* REQUIRED TASK
Give as a JSON list of strings, one string per line, the lines of the data from the line with "Kontakt (64, 463)" up to and including the last line of the data, leaving out any blank lines.

--- begin ---

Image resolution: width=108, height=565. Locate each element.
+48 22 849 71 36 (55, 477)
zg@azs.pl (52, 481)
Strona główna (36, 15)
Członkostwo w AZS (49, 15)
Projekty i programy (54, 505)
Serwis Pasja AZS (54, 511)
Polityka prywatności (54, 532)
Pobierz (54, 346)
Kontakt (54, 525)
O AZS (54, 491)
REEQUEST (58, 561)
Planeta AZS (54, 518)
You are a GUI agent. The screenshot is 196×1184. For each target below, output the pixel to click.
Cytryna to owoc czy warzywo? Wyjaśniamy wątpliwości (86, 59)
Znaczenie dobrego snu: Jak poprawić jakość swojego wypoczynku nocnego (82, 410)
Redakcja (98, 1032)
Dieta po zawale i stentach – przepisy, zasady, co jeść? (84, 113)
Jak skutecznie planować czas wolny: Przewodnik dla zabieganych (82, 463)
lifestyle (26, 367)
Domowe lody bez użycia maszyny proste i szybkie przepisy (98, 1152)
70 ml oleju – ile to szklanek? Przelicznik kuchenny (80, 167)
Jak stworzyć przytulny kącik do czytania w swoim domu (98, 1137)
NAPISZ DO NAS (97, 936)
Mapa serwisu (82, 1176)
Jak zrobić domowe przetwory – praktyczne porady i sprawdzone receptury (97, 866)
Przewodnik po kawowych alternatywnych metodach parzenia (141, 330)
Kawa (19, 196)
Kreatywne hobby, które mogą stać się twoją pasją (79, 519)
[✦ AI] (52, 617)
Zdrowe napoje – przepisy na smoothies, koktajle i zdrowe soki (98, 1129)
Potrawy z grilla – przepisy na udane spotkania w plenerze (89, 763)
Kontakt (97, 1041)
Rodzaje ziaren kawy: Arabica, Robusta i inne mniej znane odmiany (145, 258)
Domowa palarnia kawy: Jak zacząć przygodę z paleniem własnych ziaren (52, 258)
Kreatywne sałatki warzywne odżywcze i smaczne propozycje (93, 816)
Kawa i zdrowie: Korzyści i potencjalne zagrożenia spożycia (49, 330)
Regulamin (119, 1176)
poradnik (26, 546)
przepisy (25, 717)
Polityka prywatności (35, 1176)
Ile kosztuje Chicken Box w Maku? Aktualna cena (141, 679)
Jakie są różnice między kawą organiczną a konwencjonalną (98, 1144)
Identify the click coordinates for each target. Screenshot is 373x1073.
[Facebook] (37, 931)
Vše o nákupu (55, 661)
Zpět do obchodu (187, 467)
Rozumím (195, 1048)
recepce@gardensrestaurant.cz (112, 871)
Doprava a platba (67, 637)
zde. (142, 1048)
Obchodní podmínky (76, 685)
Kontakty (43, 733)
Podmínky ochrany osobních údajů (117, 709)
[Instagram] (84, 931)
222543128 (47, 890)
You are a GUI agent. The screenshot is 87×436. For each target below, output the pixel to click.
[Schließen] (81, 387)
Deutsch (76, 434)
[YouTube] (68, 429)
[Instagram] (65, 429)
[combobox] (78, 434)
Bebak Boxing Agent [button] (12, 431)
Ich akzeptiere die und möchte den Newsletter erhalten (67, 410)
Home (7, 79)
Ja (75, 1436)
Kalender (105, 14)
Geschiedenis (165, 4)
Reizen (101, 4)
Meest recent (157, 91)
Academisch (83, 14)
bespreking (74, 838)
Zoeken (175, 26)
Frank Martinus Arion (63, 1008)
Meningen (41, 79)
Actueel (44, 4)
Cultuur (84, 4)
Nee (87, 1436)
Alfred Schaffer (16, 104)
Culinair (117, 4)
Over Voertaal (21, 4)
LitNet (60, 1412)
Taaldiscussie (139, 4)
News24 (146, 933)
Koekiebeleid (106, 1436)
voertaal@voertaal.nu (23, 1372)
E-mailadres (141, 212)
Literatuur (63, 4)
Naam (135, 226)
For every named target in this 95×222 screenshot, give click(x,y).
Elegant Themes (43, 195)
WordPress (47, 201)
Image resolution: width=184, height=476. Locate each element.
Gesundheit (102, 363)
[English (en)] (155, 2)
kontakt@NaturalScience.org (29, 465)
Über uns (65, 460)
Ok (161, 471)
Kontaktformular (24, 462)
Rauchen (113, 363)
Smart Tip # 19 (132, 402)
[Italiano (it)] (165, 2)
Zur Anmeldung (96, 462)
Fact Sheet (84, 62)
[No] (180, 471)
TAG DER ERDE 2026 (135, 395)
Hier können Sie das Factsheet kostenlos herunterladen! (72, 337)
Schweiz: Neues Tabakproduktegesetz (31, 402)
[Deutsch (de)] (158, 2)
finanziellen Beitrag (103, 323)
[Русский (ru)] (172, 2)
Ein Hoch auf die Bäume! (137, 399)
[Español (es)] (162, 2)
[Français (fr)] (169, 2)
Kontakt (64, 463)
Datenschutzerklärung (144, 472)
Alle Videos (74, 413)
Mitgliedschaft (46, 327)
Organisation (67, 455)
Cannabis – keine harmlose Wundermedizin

--- end ---

* EXERCISE SOLUTION
[
  "Kontakt (64, 463)",
  "Datenschutzerklärung (144, 472)",
  "Alle Videos (74, 413)",
  "Mitgliedschaft (46, 327)",
  "Organisation (67, 455)",
  "Cannabis – keine harmlose Wundermedizin"
]